In the inaugural edition, Réunion defeated Martinique 1–0 in the final. Two years later, Martinique gained revenge to win the trophy, defeating Réunion 5–3 on penalties in the final.

==Format==
Eight teams took part in the competition. They were drawn into two single round robin groups of four teams. Unusually, four points were awarded for a win rather than three. Drawn matches in the group stage would end in a penalty shootout for a bonus point. The winning team from each group would contest the final, the runners-up would contest the third-place match, the third-placed teams would contest the fifth-place match and the fourth-placed teams would contest the seventh-place match.

==Draw==
The draw for the group stage was made on 20 April 2012. The finalists from the 2010 edition, Martinique and Réunion, were seeded for the draw.

==Group stage==
===Group A===
Réunion won all three of their matches to progress to the final.

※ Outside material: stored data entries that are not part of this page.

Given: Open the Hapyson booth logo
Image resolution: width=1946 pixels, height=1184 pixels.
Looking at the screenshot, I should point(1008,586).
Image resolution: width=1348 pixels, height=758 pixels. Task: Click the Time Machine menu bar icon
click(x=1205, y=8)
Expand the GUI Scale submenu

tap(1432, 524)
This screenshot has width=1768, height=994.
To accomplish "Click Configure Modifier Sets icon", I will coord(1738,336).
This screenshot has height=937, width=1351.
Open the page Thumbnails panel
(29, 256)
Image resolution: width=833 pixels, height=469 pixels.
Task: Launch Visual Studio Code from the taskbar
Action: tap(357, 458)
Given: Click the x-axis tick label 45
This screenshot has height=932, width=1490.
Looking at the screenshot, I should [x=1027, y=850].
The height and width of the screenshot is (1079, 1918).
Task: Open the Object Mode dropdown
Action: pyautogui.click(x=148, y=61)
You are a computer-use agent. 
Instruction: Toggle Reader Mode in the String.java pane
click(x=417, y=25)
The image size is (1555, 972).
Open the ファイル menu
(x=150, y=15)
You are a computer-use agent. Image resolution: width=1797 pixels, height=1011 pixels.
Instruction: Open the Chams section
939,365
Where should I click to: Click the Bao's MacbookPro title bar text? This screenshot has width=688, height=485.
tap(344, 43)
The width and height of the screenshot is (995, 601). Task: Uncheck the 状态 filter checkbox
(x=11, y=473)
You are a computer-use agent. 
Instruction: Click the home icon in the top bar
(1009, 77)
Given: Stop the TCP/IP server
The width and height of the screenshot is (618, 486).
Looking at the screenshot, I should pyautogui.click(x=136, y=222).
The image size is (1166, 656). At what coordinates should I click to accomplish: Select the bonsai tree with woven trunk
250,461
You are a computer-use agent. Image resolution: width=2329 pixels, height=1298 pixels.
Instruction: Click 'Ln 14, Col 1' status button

| Team | Pld | W | D | L | GF | GA | GD | Pts |
|---|---|---|---|---|---|---|---|---|
| Réunion | 3 | 3 | 0 | 0 | 14 | 1 | +13 | 9 |
| Guadeloupe | 3 | 2 | 0 | 1 | 18 | 4 | +14 | 6 |
| French Guiana | 3 | 1 | 0 | 2 | 13 | 7 | +6 | 3 |
| Saint Pierre and Miquelon | 3 | 0 | 0 | 3 | 1 | 34 | −33 | 0 |

22 September
Guadeloupe 13-0 Saint-Pierre-et-Miquelon
  Guadeloupe: Pascal 13', 37', 44', Mocka 16', Babel 29', Lambourde 51', Bacoul 56', Gotin 63', 73', Zénon 68', 78', 85', Lafortune 75'
22 September
Réunion 2-0 Guyane
  Réunion: Fontaine 5', Farro 38'
----
24 September
Réunion 10-0 Saint-Pierre-et-Miquelon
  Réunion: Achelous 3', 28', El Madaghri 16', 45', Vallant 18', Pythie 23', D. Audouze 48', Fontaine 69', 76', 80'
24 September
Guadeloupe 4-2 Guyane
  Guadeloupe: Mocka 7', 25', Pascal 12', Bacoul 44'
  Guyane: Dos Santos 60', 72'
----
26 September
Réunion 2-1 Guadeloupe
  Réunion: Fontaine 10', 82'
  Guadeloupe: Mocka 60'
26 September
Guyane 11-1 Saint-Pierre-et-Miquelon
  Guyane: Pigrée 5', 11', 44', 63' (pen.), 90', Clet 30', 58', Pikiento 77' (pen.), Sampain 80' (pen.), Lespérance 84', Torvic 89'
  Saint-Pierre-et-Miquelon: Mathiaud 68'

===Group B===
Martinique won their group on goal difference to progress to the final.

| Team | Pld | W | D | L | GF | GA | GD | Pts |
|---|---|---|---|---|---|---|---|---|
| Martinique | 3 | 2 | 0 | 1 | 7 | 3 | +4 | 6 |
| Mayotte | 3 | 2 | 0 | 1 | 5 | 4 | +1 | 6 |
| Tahiti | 3 | 2 | 0 | 1 | 5 | 5 | 0 | 6 |
| New Caledonia | 3 | 0 | 0 | 3 | 0 | 5 | −5 | 0 |

22 September
TAH 1-3 MYT
  TAH: Degage 84'
  MYT: Attoumani 29', 45', 59'
22 September
MTQ 2-0 NCL
  MTQ: Parsemain 7', 83'
----
24 September
NCL 0-2 MYT
  MYT: Attoumani 73', 90'
24 September
MTQ 2-3 TAH
  MTQ: Delem 7', Gustan 82'
  TAH: A. Tehau 46', 80', Atani 67'
----
26 September
NCL 0-1 TAH
  TAH: Chong Hue 63'
26 September
MTQ 3-0 MYT
  MTQ: Parsemain 29', Tresfield 32', Abaul 48'

==Seventh-place match==
New Caledonia defeated Saint Pierre and Miquelon in the seventh-place match.
28 September
SPM 1-16 NCL
  SPM: Delamaire 49'
  NCL: R. Audouze 7', Whanyamalla 13', 69' (pen.), R. Kayara 20', 60', Haeko 24', 28', 53' (pen.), Kabeu 37', Kaï 38', 85', Kauma 41', Mercier 48', É. Béaruné 76', G. Béaruné 80', Moagou 84'

==Fifth-place match==
French Guiana defeated Tahiti in the fifth-place match.
28 September
GUF 2-1 TAH
  GUF: Sophie 33', Clet 61'
  TAH: Vallar 78' (pen.)

==Third-place match==
Guadeloupe defeated Mayotte in the fifth-place match.
29 September
GPE 1-0 MYT
  GPE: Pascal 74'

==Final==
Réunion defeated Martinique in the final.
29 September
REU 2-2 MTQ
  REU: Fontaine 45', Farro 68'
  MTQ: Tresfield 6', Gustan 52'

==Aftermath==
Saint Pierre and Miquelon have not played a match since the 2012 Coupe de l'Outre-Mer.